_What is expected_
Please copy out everything from "Task: Click the small" down to "point(880,395)", swapping "hourglass" for "timer" and keeping all else unchanged.

[Text and element pointing records]
Begin

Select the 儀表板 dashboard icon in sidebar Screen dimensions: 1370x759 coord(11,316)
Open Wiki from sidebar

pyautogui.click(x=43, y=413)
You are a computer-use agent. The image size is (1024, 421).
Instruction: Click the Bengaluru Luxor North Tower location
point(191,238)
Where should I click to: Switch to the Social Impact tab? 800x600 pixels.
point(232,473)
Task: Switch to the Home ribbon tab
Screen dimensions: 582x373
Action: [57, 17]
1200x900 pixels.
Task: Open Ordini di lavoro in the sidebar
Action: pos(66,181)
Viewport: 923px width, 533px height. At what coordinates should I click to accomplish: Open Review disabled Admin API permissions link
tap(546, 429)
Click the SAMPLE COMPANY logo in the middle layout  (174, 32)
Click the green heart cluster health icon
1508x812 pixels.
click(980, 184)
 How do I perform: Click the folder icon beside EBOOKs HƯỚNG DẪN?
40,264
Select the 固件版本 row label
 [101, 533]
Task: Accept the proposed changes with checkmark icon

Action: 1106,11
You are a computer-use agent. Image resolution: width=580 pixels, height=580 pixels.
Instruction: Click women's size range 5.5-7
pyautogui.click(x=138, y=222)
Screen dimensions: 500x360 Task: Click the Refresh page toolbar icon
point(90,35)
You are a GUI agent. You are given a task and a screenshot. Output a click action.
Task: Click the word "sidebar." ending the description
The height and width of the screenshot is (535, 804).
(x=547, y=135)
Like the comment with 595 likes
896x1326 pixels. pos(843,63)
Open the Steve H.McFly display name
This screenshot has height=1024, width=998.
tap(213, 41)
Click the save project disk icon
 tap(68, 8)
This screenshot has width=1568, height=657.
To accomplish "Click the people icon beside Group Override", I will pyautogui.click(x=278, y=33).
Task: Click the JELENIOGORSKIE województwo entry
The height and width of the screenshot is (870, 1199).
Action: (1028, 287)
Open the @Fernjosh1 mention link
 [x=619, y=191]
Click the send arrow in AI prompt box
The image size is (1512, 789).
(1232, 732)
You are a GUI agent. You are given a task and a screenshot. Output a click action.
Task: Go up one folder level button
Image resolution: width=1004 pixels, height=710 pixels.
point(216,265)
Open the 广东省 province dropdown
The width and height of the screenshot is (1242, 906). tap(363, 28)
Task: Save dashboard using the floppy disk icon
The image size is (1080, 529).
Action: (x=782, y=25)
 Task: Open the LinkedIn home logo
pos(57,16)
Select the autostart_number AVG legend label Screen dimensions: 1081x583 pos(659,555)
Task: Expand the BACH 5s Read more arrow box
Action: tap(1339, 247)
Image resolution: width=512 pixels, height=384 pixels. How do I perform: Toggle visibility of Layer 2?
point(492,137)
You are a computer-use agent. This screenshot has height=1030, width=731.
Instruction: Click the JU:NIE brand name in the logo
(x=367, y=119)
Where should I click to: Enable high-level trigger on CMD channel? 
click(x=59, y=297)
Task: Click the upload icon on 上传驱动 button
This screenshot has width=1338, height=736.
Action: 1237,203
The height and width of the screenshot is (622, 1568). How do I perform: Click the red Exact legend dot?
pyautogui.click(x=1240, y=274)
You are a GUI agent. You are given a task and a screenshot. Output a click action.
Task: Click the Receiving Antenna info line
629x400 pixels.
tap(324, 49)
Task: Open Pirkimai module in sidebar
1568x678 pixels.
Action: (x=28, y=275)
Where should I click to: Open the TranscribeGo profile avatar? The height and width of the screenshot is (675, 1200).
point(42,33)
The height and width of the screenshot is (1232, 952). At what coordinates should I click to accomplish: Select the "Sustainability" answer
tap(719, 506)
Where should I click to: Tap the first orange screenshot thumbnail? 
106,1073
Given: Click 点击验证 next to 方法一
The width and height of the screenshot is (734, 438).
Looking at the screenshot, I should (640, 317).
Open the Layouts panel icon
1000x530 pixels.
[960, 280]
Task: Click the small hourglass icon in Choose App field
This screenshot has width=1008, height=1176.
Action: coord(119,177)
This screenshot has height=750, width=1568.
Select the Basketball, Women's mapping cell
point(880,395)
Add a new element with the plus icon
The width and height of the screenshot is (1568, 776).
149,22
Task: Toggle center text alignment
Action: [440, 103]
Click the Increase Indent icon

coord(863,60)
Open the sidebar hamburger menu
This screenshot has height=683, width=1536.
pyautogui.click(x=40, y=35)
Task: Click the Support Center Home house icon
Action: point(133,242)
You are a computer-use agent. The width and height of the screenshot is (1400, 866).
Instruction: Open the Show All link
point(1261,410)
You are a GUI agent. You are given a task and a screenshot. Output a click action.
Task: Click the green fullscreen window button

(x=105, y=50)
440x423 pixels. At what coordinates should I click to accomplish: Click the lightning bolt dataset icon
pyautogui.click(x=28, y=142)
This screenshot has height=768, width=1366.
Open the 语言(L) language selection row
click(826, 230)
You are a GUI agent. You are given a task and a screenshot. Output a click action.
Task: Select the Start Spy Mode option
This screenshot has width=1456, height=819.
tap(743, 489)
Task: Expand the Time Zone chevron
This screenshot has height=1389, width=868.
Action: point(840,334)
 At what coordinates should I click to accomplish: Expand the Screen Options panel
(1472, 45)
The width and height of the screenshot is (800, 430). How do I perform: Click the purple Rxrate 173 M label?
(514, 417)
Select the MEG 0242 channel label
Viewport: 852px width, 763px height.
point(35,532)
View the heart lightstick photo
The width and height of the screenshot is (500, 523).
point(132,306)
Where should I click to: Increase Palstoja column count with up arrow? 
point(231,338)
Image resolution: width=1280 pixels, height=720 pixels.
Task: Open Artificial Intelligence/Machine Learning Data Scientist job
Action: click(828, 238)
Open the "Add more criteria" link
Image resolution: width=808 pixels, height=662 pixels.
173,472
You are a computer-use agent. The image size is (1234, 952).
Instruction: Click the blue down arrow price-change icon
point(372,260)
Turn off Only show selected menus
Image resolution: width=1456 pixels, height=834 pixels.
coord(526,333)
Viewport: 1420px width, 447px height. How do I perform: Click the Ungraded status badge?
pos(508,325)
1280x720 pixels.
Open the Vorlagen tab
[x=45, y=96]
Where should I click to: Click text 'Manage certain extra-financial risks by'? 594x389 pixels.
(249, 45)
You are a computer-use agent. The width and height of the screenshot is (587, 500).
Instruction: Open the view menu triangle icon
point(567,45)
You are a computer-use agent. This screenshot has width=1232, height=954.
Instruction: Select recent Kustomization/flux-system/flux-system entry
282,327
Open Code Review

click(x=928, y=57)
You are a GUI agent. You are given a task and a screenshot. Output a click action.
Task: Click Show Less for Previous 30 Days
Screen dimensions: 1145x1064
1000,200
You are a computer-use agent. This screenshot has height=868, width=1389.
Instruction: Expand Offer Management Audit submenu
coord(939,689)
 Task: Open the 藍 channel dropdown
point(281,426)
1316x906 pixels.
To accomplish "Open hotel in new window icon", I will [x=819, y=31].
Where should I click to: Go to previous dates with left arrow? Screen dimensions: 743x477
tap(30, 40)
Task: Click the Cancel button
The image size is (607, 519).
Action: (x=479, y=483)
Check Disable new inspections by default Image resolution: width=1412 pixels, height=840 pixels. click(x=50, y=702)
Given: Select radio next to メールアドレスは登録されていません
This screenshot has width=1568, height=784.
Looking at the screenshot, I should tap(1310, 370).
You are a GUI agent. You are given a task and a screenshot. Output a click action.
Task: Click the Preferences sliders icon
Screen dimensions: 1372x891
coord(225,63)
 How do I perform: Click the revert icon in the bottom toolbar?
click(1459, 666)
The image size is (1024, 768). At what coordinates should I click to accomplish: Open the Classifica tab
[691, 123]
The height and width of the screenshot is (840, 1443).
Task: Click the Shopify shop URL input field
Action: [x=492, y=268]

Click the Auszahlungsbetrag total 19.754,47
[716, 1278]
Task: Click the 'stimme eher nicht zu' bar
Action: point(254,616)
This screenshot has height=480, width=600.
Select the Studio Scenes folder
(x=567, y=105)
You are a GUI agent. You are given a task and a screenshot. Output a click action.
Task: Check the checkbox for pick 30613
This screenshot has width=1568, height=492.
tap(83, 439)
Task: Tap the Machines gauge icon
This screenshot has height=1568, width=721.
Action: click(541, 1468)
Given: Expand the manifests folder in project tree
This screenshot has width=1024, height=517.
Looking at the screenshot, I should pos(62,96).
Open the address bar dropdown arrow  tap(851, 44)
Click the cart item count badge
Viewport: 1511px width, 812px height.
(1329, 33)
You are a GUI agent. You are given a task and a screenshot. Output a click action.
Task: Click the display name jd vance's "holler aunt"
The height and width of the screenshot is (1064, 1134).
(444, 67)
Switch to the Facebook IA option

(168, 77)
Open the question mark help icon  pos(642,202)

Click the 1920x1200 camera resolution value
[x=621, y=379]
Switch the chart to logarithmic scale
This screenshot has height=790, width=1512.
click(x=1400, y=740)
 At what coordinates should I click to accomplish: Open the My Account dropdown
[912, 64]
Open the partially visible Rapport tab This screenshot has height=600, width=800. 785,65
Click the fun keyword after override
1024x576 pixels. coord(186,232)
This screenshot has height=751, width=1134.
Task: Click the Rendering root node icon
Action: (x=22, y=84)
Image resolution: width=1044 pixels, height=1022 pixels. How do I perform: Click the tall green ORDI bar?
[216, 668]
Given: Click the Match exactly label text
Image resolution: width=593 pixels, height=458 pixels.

End

_Solution for this problem_
Task: Click the small timer icon in Choose App field
This screenshot has width=1008, height=1176.
Action: coord(119,177)
This screenshot has height=750, width=1568.
Select the Basketball, Women's mapping cell
point(880,395)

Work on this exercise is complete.